Being Seasonally Savvy: Help Birds During Molting Season

Just as people make seasonal wardrobe changes, many birds are beginning a transformation of their own by replacing their old and worn feathers in a process known as molting.

Molting is when a bird replaces some (partial molt) or all (full molt) of its feathers.

This complicated process requires a lot of energy and may take up to eight weeks to complete. Molting is so physically demanding for most ducks and geese that they can't fly and will molt in seclusion to avoid predators. 

Molting season varies by species and time of year.  Right now many birds are beginning their main molt of the year, however American Goldfinches are one of the last to molt. Due to their late nesting period, they won't start their molt until late August.

Distinguishing birds that are molting from those that are not can be difficult. Though some birds may lose patches of feathers and appear "balding," most birds' feather loss and replacement are far less noticeable.

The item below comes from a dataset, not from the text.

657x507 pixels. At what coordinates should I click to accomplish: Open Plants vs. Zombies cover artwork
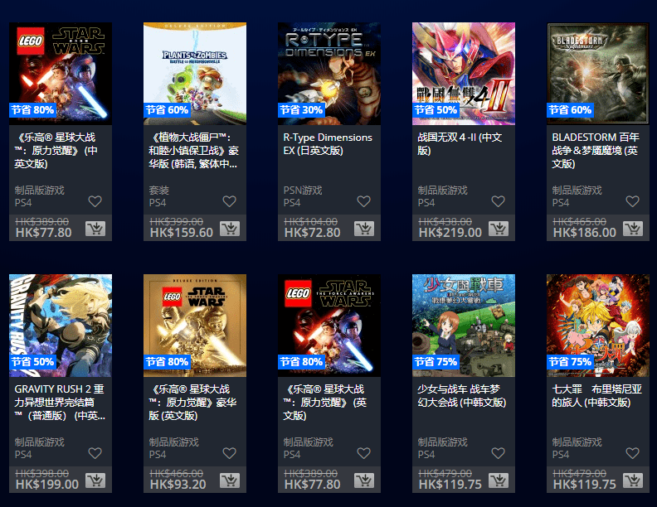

Feathers are made of more than 90% protein, primarily keratins, so every molting bird needs extra proteins to grow strong feathers for proper flight and effective insulation.

Research shows that a consistent and reliable source of food actually helps birds grow higher quality feathers. Keep your feeders filled and also offer high-protein foods such as Nyjer® (thistle), peanuts, Jim’s Birdacious® Bark Butter® and mealworms, to ensure that your birds have the reliable source of protein and fats to help them with molting.

Visit us soon for all of the high-protein foods that will meet your birds’ needs. We have everything you need to help your birds keep going (and re-growing feathers) during this critical time.

 


Hummingbird on wire

Hummingbirds (Kingwood Library) John Mims will discuss the kinds of hummingbirds most likely to be seen in Harris County and how to attract them.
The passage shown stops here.